3 Cost of regulation
The cost advantage here is unrelated to the cost of regulation.
This is the cost of pure messaging (i.e. sending lots of messages in a structured way, with expectations on availability and confirmation).
Stripe actually sells you AML/KYC as part of their package of crypto services, and will expect you to complete AML/KYC to register for crypto withdrawals. Similarly, all the major crypto exchanges involved here will do AML/KYC.
4a International Transfers Generally
My suspicion is that you (and I) are probably too sophisticated/wealthy to want to be doing stuff directly in Crypto right now.

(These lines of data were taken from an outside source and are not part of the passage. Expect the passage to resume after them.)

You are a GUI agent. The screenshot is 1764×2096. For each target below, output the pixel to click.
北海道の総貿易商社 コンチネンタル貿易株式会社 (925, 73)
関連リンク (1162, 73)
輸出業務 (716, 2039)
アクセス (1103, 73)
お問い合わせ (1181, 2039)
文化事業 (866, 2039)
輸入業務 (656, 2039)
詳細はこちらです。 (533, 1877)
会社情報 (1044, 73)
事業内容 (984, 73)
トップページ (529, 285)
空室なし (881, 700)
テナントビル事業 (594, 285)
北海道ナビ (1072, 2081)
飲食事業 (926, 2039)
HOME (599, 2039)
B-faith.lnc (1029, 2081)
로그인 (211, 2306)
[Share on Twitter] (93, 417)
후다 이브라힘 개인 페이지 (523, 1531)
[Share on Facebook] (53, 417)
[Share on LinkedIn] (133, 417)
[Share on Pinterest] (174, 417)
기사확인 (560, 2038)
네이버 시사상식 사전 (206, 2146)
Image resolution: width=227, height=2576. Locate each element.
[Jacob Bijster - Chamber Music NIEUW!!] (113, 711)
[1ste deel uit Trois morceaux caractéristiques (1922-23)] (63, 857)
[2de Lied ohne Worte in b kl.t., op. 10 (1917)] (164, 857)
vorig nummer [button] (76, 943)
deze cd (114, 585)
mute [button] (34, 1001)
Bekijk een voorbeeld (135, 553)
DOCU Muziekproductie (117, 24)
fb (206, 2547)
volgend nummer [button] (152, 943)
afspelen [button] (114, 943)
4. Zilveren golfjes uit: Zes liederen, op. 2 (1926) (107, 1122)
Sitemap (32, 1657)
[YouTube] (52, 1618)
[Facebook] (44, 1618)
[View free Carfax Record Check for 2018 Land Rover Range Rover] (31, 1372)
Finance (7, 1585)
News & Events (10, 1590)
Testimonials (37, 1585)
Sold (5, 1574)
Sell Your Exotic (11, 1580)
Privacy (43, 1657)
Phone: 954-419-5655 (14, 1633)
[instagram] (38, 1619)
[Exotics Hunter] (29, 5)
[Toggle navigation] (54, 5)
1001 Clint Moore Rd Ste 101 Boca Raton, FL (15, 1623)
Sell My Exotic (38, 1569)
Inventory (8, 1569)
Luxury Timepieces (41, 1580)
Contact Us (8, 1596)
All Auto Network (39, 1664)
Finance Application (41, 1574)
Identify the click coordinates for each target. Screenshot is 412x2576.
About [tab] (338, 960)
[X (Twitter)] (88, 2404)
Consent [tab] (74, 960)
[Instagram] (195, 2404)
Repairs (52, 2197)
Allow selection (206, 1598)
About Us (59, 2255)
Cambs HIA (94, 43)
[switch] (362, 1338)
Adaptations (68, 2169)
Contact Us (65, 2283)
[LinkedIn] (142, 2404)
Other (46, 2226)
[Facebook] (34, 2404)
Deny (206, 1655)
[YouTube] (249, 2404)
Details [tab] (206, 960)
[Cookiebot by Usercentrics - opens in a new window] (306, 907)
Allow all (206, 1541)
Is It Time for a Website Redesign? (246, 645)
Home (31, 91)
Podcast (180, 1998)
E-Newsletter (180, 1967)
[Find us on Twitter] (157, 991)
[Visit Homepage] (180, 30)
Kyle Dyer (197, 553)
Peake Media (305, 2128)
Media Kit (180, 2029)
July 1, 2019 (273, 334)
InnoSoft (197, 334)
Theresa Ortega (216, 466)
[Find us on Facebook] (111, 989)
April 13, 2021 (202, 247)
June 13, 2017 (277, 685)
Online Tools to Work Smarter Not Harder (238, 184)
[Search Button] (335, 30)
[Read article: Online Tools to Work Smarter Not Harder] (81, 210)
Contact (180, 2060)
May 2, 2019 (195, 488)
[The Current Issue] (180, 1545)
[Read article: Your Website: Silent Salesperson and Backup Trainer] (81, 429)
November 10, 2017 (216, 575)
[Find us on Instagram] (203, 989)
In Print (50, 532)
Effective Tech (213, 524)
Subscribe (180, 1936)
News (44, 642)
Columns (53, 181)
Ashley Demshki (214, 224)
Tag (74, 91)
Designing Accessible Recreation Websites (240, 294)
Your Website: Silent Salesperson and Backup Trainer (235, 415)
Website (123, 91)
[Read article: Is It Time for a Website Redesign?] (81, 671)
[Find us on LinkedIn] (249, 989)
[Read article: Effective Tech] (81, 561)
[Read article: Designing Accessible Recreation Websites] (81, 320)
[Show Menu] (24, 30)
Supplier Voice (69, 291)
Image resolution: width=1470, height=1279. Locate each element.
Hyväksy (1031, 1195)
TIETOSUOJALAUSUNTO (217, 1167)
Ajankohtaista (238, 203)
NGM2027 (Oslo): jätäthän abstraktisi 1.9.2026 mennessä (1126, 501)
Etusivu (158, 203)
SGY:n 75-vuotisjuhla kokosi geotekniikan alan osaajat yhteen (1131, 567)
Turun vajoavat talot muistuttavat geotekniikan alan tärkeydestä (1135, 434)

The question I'm posing is more like: Actually, would Wise save money if it used Crypto on its backend?
4b Wise Fees
Also, Wise's fees don't look so great to me. I've used it to send money to a friend in the US, and I was not impressed.
I just tried to see how much it'd cost to send $1,000 AUD to Europe - Wise is quoting $4.86 AUD in fees. That seems very high for a bare message.

By comparison, I could shop in the US with my Mastercard card and pay the end of day FX rate and no additional fees. It isn't obvious why "sending money" shouldn't be similarly priced.
Maybe the comparison here is to long distance phone call rates vs Skype (when it first came out).
Looking at the price of $4.86 for an international transfer, feels to me a bit like how long-distance calls used to be priced. Not so high that you could never make one, but not so small that you'd think of it as "effectively free". VOIP/Crypto should then take that cost down to something you'd sell via freemium models.